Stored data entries
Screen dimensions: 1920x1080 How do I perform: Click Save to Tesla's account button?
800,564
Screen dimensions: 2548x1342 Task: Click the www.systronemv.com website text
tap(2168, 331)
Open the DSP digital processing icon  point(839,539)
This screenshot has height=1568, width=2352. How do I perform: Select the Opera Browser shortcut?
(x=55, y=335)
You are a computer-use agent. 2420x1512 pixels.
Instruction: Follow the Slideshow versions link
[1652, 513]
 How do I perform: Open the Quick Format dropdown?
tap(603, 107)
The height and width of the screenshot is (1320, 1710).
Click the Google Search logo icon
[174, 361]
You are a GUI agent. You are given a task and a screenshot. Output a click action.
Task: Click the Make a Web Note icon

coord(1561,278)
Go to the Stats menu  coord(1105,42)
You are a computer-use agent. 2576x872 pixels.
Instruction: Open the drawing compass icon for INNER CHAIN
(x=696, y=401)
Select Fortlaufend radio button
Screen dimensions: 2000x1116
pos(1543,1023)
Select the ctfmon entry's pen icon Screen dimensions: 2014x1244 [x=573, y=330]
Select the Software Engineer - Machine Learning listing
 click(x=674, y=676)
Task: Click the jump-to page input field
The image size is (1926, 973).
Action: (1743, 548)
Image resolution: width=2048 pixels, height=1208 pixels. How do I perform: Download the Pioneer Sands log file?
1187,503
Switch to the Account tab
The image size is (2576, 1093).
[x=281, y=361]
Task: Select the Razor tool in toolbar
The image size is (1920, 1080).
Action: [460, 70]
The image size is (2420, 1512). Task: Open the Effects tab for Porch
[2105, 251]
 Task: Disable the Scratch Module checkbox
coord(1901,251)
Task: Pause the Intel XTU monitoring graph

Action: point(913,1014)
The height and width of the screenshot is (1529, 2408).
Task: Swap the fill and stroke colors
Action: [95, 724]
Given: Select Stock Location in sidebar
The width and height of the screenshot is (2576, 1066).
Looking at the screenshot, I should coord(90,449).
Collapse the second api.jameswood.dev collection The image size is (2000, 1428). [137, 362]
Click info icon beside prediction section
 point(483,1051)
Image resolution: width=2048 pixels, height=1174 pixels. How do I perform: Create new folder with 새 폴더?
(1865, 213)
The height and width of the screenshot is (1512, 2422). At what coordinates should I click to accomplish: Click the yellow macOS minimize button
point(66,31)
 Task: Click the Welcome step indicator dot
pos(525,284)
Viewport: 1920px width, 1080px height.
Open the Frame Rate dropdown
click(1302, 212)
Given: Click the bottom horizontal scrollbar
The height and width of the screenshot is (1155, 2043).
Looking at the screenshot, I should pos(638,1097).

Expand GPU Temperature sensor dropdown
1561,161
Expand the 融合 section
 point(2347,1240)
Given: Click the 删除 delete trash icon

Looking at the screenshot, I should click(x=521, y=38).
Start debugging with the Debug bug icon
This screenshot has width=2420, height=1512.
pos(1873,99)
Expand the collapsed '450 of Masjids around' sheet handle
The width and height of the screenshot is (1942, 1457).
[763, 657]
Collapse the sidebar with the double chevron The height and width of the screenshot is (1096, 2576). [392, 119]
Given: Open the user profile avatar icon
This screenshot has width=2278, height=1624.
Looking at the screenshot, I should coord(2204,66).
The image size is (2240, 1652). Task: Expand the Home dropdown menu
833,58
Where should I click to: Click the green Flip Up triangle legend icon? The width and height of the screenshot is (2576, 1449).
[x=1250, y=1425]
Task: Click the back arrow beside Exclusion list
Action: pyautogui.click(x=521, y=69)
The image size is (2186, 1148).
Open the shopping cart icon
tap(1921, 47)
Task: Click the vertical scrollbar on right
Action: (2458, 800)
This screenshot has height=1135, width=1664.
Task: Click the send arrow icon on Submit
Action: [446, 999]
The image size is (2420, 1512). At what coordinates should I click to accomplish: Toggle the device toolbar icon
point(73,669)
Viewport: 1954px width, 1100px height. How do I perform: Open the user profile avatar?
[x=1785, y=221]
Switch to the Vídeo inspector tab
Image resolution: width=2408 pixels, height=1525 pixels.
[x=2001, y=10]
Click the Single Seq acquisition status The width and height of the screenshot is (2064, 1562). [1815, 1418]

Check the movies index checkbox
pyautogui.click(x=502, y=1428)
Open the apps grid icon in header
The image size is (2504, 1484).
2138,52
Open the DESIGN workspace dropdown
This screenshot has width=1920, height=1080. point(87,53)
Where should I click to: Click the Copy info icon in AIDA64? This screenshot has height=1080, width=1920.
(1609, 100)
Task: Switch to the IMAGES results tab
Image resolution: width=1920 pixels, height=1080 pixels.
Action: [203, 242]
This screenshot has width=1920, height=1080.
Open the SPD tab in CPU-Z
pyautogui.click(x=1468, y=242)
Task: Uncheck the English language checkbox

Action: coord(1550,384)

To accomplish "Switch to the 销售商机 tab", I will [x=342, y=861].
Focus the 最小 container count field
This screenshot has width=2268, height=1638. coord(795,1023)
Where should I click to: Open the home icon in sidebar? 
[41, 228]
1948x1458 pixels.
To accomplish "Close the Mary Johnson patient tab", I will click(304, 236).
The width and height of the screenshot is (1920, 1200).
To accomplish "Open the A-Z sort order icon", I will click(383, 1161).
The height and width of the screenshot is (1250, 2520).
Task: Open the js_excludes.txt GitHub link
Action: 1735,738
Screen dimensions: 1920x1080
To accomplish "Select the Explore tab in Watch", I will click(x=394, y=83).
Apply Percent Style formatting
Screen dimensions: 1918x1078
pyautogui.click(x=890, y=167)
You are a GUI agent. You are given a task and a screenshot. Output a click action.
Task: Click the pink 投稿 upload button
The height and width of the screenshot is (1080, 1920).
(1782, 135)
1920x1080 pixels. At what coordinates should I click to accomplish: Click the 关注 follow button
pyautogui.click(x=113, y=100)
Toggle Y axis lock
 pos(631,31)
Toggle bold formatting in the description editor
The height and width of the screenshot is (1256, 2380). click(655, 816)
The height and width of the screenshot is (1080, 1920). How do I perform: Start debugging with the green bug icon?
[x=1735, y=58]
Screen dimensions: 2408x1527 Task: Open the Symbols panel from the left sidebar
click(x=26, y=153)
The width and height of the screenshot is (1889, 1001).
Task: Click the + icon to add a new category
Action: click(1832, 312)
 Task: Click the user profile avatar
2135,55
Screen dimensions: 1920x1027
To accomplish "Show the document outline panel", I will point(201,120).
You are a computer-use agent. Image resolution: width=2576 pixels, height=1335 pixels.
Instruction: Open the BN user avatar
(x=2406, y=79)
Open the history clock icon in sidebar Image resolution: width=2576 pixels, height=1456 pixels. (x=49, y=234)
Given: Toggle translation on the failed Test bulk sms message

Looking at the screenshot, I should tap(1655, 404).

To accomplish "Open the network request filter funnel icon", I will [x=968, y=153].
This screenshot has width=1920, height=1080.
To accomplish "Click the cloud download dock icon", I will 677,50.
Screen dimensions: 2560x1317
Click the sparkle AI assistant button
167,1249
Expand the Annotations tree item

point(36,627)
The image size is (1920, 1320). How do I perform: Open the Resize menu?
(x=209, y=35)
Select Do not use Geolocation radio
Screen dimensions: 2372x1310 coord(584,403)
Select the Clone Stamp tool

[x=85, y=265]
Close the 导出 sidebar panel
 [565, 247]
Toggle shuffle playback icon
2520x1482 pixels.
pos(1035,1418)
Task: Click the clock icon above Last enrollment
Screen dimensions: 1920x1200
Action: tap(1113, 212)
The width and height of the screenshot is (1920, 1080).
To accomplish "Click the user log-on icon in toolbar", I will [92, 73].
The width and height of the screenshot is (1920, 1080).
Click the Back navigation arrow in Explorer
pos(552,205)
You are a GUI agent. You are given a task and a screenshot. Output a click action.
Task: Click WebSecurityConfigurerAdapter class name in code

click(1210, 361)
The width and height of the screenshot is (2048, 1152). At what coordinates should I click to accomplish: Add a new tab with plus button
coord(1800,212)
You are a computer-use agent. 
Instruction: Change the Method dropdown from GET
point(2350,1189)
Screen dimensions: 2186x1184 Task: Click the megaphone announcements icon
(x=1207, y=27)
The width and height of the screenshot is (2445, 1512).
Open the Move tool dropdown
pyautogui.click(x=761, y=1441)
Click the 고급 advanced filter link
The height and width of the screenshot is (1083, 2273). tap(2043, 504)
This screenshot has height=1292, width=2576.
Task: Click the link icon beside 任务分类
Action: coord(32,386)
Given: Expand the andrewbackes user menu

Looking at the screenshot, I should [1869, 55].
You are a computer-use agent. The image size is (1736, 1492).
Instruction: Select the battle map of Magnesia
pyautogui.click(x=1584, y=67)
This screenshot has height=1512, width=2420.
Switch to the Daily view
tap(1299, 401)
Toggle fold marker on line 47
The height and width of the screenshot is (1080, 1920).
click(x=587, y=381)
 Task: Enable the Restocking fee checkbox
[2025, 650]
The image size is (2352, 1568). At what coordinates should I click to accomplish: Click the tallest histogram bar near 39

== Work item ==
Filter the records down to the lines that contain the string "agent", and copy those lines.

== Answer to the exercise ==
You are a computer-use agent. 2420x1512 pixels.
You are a GUI agent. You are given a task and a screenshot. Output a click action.
You are a computer-use agent. 2576x872 pixels.
You are a GUI agent. You are given a task and a screenshot. Output a click action.
You are a computer-use agent. Image resolution: width=2576 pixels, height=1335 pixels.
You are a GUI agent. You are given a task and a screenshot. Output a click action.
You are a computer-use agent. 
You are a computer-use agent. The image size is (1736, 1492).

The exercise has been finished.